Facebook stressed privacy and data protection are priorities in the project
Facebook on Wednesday announced it would launch its own smart glasses next year which connect to smartphones as part of an alliance with eyewear titan EssilorLuxottica.
The Ray-Ban branded eyewear, a move by Facebook into wearable tech, is an early step in a project to create futuristic eyewear that augments real-world views with data or graphics from the internet, according to chief executive Mark Zuckerberg.
"They are going to be the next step on the road to augmented reality glasses, and they look pretty good too," Zuckerberg said in a streamed presentation opening a developers conference devoted to its virtual reality platform Oculus.
Technical specifications of the smart glasses to be produced by the Franco-Italian firm were not disclosed.
Zuckerberg explained that engineers in a Project Aria team are experimenting with the eyewear.
The partnership will blend Facebook apps and technologies with Luxottica brands and Essilor lens technology in smart glasses that tap into the internet to help people stay connected with friends and family.
"Combining a brand that is loved and worn by millions of consumers around the globe with technology that has brought the world closer together, we can reset expectations around wearables" said Luxottica chief wearables officer Rocco Basilico in a release.
"We are paving the way for a new generation of products destined to change the way we look at the world."
Zuckerberg cautioned that there is still much work to be done to perfect stylish glasses infused with sophisticated augmented reality capabilities.
Challenges include developing sensors, camera capabilities and software for "mapping" what wearers see around them in real time so scenes can be augmented with virtual imagery.
"Imagine a pair of glasses that add a 3D layer of useful, contextually relevant and meaningful information on top of the physical world," Facebook said in a post about the project.
"Such a device could help us perform everyday tasks better -- like finding your keys, navigating a new city, or capturing a moment; but it could also open up an entirely new way of moving through the world."
Facebook stressed privacy and data protection are priorities in the project, particularly when it comes to cameras built into eyewear.
The technology firm was evidently trying to avoid the kind of backlash that vexed a Google Glass smart eyewear project after it launched seven years ago.
Cameras built into Glass gear sold to developers sparked enough outrage to have them banned in some businesses. Google backed off plans for a consumer version of Glass and focused on business uses.
Only about 100 people will be involved in testing Aria prototypes at the outset, primarily in the San Francisco and Seattle areas, according to Facebook.
Project Aria research participants will record in Facebook offices, their homes, and public spaces, but won't record anything in venues such as stores or restaurants without written consent from the establishments.
Recording will only be allowed in the homes of wearers with consent from all members of the household, the company said.
Separately, Zuckerberg announced second-generation Oculus Quest head gear made lighter, more powerful available for order at $299, a price lower than its predecessor.
Oculus Quest 2 will begin shipping on October 13.
Zuckerberg has described virtual reality as the next major computing platform, and it has the potential to reduce the sense of separation common when working, learning, or socializing remotely due to the pandemic.

* **Dataset extract**
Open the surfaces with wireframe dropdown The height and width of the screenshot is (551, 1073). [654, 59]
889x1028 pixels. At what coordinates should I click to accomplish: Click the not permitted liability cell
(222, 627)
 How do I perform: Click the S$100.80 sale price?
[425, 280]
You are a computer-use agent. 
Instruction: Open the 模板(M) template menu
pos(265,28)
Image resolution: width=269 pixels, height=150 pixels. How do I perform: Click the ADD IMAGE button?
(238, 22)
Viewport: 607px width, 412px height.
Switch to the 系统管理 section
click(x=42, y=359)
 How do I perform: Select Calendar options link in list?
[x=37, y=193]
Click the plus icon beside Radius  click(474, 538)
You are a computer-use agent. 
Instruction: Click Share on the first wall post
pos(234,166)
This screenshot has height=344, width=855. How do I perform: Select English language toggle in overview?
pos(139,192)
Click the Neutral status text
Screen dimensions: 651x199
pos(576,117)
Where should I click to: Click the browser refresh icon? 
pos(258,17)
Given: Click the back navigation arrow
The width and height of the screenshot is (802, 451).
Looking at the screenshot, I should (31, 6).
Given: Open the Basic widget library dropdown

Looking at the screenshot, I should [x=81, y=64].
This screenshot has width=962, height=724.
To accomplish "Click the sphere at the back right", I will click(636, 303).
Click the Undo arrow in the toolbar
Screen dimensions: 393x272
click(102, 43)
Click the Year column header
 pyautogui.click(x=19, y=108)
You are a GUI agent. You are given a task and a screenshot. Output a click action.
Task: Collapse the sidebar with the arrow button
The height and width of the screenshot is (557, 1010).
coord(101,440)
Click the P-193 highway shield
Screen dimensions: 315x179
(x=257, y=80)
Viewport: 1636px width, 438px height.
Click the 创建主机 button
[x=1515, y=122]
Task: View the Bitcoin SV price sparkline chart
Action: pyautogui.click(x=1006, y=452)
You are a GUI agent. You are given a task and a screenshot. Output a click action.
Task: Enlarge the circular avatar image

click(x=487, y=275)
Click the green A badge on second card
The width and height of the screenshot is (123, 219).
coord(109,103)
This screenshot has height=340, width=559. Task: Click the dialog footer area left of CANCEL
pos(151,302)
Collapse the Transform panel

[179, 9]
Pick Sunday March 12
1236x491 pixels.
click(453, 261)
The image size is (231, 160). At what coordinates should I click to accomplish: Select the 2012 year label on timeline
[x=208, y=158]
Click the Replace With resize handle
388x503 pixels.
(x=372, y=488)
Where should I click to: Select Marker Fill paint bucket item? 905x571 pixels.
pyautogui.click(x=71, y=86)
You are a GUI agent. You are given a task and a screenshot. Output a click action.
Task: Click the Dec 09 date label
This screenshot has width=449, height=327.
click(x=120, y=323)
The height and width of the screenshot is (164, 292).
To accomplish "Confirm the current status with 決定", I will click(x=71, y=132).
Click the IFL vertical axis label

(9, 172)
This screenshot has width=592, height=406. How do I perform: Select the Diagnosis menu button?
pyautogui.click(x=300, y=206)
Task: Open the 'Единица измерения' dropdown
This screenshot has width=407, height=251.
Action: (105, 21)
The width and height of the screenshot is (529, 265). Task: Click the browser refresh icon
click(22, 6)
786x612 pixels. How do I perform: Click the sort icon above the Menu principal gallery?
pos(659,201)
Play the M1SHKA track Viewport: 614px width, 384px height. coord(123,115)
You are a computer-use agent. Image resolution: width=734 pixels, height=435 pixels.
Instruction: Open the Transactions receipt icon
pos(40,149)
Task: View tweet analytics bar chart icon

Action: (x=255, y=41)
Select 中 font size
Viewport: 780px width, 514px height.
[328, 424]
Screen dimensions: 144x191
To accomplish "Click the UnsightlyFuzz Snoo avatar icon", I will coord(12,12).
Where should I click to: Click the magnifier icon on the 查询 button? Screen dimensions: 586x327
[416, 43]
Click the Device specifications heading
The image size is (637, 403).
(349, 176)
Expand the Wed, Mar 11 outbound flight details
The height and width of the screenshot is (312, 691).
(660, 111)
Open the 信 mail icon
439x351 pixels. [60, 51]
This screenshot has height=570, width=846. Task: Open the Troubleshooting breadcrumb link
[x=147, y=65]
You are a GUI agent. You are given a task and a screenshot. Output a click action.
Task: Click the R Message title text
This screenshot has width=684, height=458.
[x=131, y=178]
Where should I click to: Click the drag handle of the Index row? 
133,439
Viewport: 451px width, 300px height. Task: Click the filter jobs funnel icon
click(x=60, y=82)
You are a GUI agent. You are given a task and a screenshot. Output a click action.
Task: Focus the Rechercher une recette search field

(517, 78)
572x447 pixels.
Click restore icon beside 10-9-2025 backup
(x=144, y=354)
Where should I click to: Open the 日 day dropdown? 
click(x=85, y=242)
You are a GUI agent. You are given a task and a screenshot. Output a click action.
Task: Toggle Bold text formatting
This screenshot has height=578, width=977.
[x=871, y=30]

* **What you will do**
Answer these questions using the article above on Facebook's smart glasses.
(a) With which eyewear company is Facebook partnering to make the glasses?
(b) About how many people will test the Aria prototypes at first?
(c) On what date will Oculus Quest 2 begin shipping?

* **Response**
(a) Facebook is partnering with EssilorLuxottica.
(b) About 100 people will test the Aria prototypes at first.
(c) Oculus Quest 2 will begin shipping on October 13.